# Soteria Supply Chain Defense Skills
## Derived from Vercel Breach (April 19, 2026) + OSINT Intelligence Tools

These skills were created in direct response to the Vercel breach and the security intelligence tools analysis from `ImagesToAnalyze`.

---

## 5. Environment Security Auditor (`audit_env_security`)
**Objective**: Ensure NO sensitive environment variables are exposed, in plaintext, or accessible without encryption.
**Origin**: Direct response to Vercel breach where non-encrypted env vars were exfiltrated.

### Technical Logic:
- **Repository Scan**: Search for `.env`, `.env.local`, `.env.production` files in version control history (not just current state).
- **Hardcoded Secret Detection**: Regex patterns for API keys, database URIs, OAuth tokens, JWT secrets in source code.
- **Platform Config Audit**: 
  - Vercel: Verify all secrets use "sensitive" flag (encrypted at-rest).
  - Cloudflare: Verify `wrangler secret put` usage vs `wrangler.toml` vars.
  - Netlify: Verify environment variable encryption settings.
- **Runtime Secret Verification**: Confirm secrets are injected at runtime, not baked into build artifacts.

**Data records**:
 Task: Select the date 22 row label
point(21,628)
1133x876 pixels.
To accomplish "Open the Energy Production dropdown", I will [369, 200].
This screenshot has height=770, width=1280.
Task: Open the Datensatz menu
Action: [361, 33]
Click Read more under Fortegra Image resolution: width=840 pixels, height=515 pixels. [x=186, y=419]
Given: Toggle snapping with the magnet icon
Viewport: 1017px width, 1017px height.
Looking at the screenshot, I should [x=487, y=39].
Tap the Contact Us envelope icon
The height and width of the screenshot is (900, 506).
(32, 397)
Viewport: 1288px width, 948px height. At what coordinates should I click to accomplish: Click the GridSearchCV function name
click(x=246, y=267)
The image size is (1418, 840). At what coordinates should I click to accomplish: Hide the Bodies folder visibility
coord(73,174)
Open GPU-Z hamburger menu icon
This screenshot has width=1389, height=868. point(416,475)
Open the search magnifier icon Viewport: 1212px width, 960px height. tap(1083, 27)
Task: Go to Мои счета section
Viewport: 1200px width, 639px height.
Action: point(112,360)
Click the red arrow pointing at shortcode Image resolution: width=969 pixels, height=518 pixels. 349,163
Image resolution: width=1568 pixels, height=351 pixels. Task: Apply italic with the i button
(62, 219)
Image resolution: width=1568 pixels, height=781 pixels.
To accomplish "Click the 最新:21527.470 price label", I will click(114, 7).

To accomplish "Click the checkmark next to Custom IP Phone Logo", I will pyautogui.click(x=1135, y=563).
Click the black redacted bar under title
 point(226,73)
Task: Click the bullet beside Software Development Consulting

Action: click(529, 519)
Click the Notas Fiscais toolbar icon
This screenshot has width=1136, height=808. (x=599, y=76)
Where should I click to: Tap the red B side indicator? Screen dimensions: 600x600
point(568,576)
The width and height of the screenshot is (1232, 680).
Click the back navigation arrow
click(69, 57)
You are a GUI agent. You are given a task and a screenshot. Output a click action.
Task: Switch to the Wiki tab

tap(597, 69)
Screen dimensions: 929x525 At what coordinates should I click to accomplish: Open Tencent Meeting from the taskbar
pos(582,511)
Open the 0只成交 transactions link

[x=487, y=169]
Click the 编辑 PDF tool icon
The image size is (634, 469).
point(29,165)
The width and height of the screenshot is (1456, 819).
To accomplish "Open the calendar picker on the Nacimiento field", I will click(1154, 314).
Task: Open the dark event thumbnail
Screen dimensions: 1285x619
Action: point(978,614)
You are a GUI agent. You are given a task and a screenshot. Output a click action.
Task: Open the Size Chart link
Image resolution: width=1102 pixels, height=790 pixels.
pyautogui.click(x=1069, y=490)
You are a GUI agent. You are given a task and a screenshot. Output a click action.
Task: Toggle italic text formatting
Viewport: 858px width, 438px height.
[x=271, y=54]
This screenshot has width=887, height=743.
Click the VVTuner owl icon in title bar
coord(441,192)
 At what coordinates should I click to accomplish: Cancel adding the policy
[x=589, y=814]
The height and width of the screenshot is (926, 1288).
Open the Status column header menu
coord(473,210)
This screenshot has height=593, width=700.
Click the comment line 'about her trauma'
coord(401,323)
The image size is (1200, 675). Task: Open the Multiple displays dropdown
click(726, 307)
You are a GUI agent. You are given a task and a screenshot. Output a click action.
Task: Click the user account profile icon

**Parts of the exercise**:
a. In the supply chain defense skills document, what flag must all Vercel secrets use according to the platform config audit?
b. Pick up the supply chain defense skills document after its final line and keep writing in the same format.

**Responses**:
a. The "sensitive" flag, which encrypts them at rest.

b.
- **Rotation Policy Check**: Verify if secret rotation policy exists and is enforced.

### Checks Matrix:
| Check | Prudent | Reckless |
|-------|---------|----------|
| `.env` in `.gitignore` | ✅ Present | ❌ Missing |
| Secrets in source code | ✅ Zero matches | ❌ Any match |
| Platform secrets encrypted | ✅ All "sensitive" | ❌ Any plaintext |
| `.env` publicly accessible | ✅ 404 response | ❌ Any content returned |
| Secret rotation < 90 days | ✅ Policy enforced | ❌ No policy |

**Validation**: Cross-reference with Vercel incident timeline and OWASP Secrets Management Cheat Sheet.

---

## 6. OAuth Surface Auditor (`audit_oauth_surface`)
**Objective**: Map ALL active OAuth integrations and evaluate their risk profile.
**Origin**: Vercel was breached through a compromised OAuth app (Context.ai).

### Technical Logic:
- **OAuth App Discovery**: Enumerate all connected apps in Google Workspace, GitHub, GitLab, Slack.
- **Scope Analysis**: For each app, verify permissions follow Principle of Least Privilege.
  - 🔴 CRITICAL: Apps with `drive.readonly`, `gmail.compose`, or `admin.directory` scopes.
  - 🟡 HIGH: AI tools with any workspace access (code assistants, summarizers).
  - 🟢 LOW: Apps with only `userinfo.email` scope.
- **Shadow IT Detection**: Identify apps connected by individual employees without admin consent.
- **Token Usage Monitoring**: Flag tokens used from unusual geolocations or accessing bulk data.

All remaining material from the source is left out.